Ask-a-Docent, which was started in the late '90s by a zoo volunteer named Robert Sloane, drew 1,300 queries last year. Schaffer, of Lafayette Hill, happened to be in charge of doling out the questions one January day last year when a curious request came in from a student teacher named Jill Carron, who was in the midst of a unit on the polar region.

She didn't have just one kid with a question; she had a whole classroom. Schaffer, a graduate of Brown University and the University of Pennsylvania School of Medicine, took on that assignment himself.

"I didn't just want their questions answered; I wanted them to learn about the whole research process," Carron said. "I wasn't expecting to reach someone so generous."

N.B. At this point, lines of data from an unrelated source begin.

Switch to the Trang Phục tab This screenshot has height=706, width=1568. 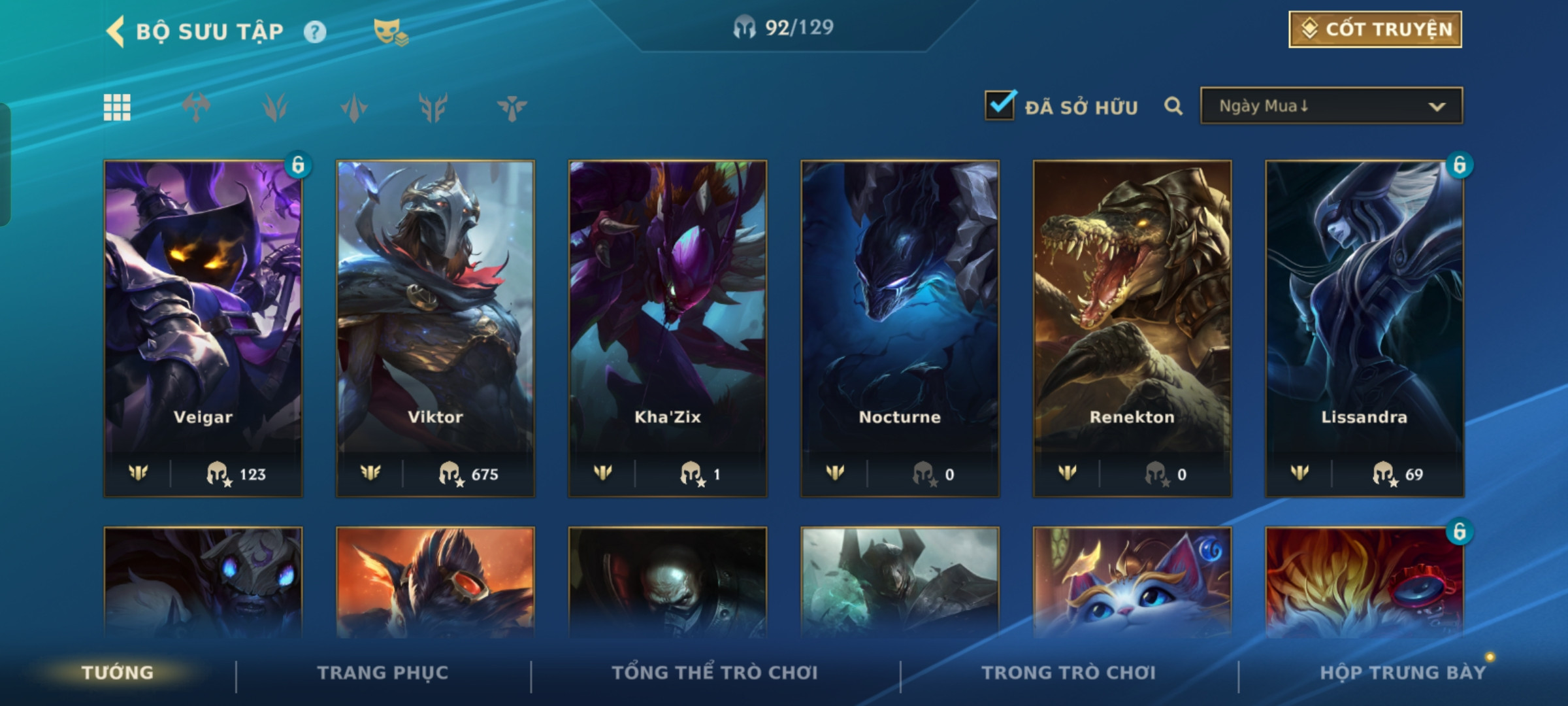383,673
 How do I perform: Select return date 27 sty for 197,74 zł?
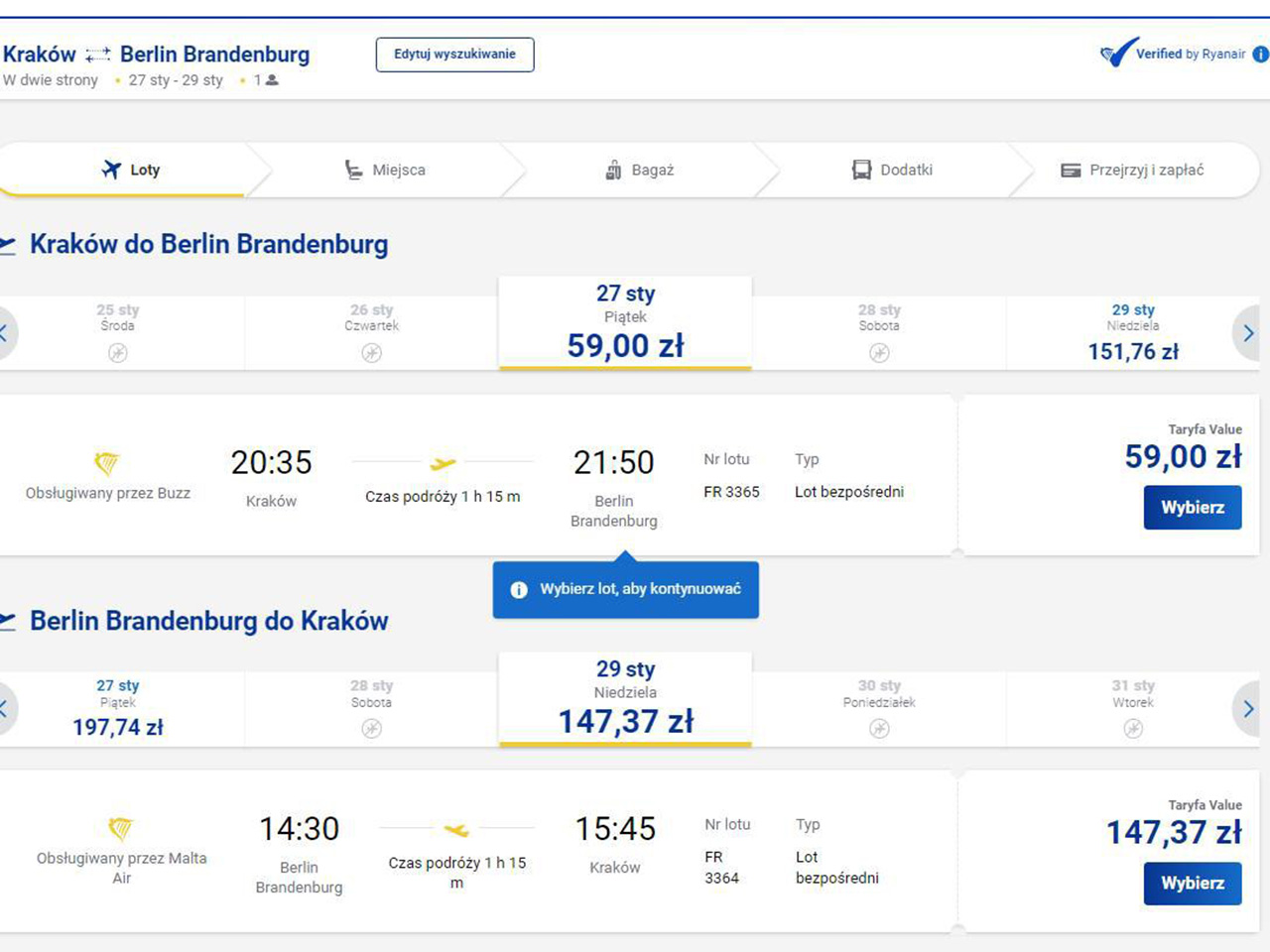pos(117,708)
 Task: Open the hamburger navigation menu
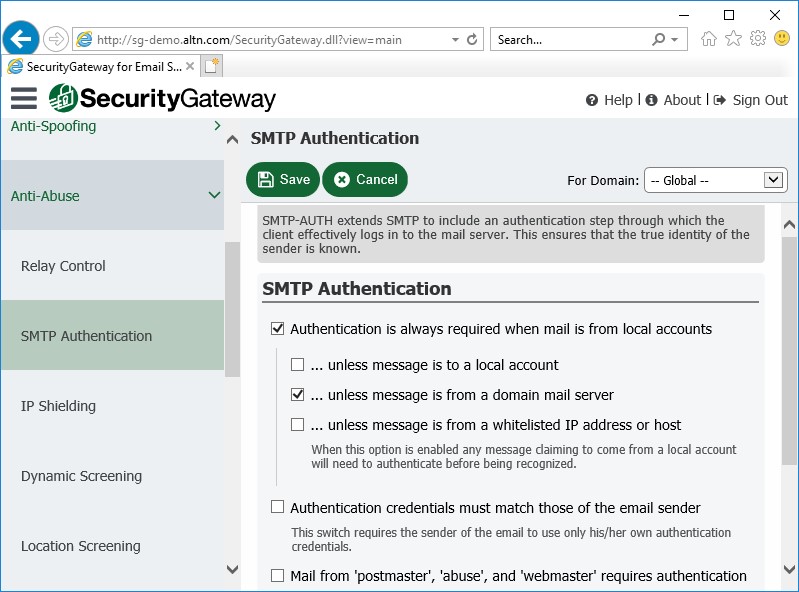[x=24, y=98]
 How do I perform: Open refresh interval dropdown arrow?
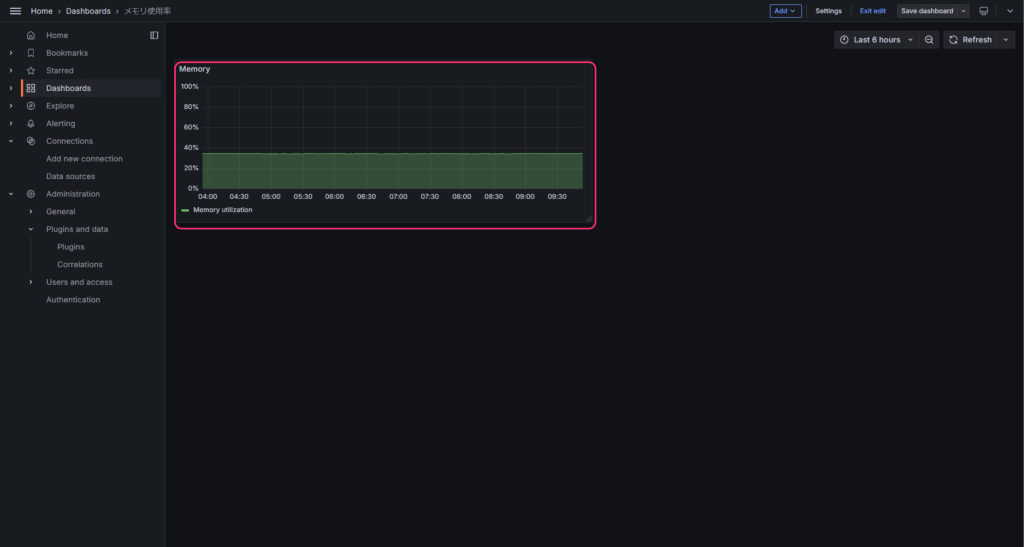pos(1005,40)
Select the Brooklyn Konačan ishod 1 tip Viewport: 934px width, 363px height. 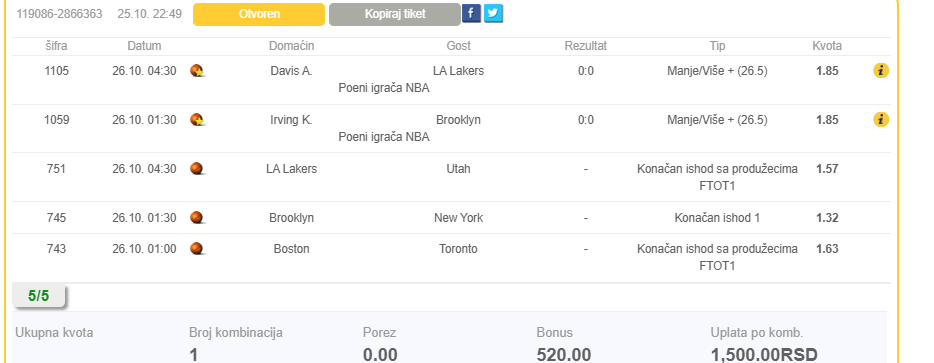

Pretty soon there was a regular back-and-forth between Wisconsin and Philadelphia. Carron's pupils dubbed their new friend Scientist Dave and devoted a bulletin board to him. He popped up everywhere as they learned about how to write letters, how to find places on a map, how to measure.

When Schaffer told one child that a snow leopard could leap 50 feet, Carron turned it into a math lesson. The pupils measured their arm span, and figured out that the leopard's awesome reach was about equal to 17 of them stretching arm to arm. Then they demonstrated, forming a line from their classroom clear to the cafeteria.